======== DATA EXTRACT ========

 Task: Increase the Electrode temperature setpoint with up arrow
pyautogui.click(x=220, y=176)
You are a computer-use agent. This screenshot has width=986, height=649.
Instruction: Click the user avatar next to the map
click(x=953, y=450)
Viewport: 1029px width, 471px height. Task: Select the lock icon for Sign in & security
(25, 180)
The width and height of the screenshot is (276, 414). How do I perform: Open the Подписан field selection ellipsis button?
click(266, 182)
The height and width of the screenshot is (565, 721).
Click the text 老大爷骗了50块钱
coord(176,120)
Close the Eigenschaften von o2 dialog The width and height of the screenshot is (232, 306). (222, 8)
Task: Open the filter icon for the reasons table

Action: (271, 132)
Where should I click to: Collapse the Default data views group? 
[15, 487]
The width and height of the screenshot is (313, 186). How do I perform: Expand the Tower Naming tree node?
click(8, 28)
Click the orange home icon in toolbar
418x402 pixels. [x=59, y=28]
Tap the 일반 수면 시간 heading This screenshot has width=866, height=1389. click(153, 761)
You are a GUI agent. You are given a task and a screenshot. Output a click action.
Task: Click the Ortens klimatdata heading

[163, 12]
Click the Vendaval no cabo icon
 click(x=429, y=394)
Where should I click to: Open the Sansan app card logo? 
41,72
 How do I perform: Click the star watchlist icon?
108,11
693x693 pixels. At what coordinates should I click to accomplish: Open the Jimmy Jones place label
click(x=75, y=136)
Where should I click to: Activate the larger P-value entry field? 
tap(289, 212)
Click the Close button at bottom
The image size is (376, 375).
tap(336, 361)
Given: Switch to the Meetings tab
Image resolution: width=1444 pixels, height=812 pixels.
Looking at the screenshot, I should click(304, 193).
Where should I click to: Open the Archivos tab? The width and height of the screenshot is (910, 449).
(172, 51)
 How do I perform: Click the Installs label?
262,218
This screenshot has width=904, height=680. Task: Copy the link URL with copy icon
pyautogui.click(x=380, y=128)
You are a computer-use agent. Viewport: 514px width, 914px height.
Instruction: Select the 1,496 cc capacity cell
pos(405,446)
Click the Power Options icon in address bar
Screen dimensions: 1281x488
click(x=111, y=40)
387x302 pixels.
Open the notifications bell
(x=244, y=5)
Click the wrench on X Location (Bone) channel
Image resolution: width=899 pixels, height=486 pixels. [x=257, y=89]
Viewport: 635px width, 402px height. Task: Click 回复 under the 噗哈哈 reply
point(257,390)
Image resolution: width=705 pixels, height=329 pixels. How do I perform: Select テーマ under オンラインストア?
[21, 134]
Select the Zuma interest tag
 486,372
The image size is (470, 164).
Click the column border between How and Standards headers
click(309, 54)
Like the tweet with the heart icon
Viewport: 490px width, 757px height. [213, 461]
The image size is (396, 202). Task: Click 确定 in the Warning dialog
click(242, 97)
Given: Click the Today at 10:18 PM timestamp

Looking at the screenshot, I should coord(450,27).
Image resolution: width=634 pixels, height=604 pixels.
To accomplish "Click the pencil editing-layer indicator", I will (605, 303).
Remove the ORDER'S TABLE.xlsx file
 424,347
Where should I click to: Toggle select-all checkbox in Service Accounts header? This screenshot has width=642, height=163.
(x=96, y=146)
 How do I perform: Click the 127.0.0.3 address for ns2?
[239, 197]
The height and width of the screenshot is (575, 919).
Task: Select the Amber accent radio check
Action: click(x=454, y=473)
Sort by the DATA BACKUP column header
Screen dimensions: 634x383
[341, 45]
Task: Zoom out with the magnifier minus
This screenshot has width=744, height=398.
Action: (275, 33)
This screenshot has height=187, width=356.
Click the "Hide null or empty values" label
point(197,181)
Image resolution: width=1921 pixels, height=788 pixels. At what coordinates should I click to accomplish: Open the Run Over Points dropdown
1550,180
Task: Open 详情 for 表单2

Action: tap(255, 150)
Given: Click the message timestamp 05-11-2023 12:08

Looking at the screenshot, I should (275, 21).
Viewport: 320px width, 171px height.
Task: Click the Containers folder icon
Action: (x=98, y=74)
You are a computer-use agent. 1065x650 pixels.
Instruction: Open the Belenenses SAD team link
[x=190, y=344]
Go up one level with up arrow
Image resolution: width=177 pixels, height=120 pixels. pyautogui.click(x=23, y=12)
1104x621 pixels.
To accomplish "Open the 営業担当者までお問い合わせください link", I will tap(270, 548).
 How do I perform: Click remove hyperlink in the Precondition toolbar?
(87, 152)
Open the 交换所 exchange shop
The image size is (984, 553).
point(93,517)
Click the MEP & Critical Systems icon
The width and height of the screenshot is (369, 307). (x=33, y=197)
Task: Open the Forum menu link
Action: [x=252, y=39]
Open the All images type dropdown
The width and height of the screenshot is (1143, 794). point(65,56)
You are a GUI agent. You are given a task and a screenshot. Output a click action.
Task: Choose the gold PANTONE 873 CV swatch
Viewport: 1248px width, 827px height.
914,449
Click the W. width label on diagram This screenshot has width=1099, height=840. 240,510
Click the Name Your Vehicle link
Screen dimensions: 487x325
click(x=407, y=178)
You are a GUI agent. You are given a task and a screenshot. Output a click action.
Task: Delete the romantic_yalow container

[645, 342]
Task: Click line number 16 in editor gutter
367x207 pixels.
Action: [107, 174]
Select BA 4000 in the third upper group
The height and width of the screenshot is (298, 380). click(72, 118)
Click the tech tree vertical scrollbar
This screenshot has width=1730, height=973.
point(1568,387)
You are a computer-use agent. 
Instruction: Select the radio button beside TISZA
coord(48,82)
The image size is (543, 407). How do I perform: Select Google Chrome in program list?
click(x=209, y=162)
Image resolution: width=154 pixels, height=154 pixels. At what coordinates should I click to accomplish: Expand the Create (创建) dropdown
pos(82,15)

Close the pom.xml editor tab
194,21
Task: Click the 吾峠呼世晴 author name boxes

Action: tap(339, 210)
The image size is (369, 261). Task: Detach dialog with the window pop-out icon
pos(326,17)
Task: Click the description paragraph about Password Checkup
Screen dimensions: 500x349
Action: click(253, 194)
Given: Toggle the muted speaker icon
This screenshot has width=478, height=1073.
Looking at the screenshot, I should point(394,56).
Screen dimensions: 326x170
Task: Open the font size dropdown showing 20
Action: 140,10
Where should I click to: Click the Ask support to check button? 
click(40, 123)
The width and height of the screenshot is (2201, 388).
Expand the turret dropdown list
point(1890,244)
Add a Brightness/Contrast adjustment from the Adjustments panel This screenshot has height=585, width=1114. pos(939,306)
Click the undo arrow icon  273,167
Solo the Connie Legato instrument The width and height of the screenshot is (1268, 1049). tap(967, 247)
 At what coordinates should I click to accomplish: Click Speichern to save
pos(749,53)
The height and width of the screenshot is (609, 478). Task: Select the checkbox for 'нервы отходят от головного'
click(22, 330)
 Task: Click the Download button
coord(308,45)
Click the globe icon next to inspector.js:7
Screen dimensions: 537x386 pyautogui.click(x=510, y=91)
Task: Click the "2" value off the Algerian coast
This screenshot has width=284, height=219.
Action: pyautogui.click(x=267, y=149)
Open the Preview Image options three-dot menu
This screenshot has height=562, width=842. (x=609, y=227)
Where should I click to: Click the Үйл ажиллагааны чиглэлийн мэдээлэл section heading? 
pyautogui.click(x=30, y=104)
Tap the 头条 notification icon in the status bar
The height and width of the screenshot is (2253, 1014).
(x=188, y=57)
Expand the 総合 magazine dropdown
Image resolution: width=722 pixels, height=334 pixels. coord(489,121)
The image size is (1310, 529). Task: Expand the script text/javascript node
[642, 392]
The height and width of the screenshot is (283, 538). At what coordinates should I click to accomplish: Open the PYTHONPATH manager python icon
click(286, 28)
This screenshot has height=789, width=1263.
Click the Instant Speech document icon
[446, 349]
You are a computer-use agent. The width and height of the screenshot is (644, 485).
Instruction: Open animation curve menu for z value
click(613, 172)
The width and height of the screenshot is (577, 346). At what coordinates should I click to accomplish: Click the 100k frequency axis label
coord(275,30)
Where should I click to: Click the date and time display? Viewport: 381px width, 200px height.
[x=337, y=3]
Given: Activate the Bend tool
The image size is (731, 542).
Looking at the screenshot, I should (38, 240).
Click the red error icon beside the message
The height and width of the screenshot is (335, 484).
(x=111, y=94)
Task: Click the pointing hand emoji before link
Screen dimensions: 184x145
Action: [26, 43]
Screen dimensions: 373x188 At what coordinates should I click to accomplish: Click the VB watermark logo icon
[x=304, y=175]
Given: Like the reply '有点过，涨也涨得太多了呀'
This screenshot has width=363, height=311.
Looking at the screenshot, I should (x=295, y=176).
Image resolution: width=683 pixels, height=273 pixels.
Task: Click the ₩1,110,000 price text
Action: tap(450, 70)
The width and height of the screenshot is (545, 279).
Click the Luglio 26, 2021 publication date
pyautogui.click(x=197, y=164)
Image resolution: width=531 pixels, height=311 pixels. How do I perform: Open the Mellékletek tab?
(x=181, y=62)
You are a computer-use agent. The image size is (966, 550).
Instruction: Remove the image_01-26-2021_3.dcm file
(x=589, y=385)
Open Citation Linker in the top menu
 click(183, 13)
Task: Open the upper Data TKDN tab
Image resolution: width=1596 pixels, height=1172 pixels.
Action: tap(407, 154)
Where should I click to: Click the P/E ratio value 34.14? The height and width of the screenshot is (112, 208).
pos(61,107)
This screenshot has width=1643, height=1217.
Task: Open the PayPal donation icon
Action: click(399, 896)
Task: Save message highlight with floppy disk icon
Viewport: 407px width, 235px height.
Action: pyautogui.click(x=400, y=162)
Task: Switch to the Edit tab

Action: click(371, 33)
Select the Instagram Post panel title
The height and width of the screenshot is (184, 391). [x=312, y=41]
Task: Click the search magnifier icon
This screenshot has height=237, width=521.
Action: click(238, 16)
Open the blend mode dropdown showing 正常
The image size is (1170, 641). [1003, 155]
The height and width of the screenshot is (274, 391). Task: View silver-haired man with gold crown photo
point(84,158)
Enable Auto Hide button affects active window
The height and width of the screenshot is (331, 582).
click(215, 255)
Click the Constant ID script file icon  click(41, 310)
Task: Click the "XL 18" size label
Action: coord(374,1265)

========

— YOUR ASSIGNMENT —
Across the data, tally the lines containing "agent" and give back the number alone.

— ANSWER TO THE EXERCISE —
9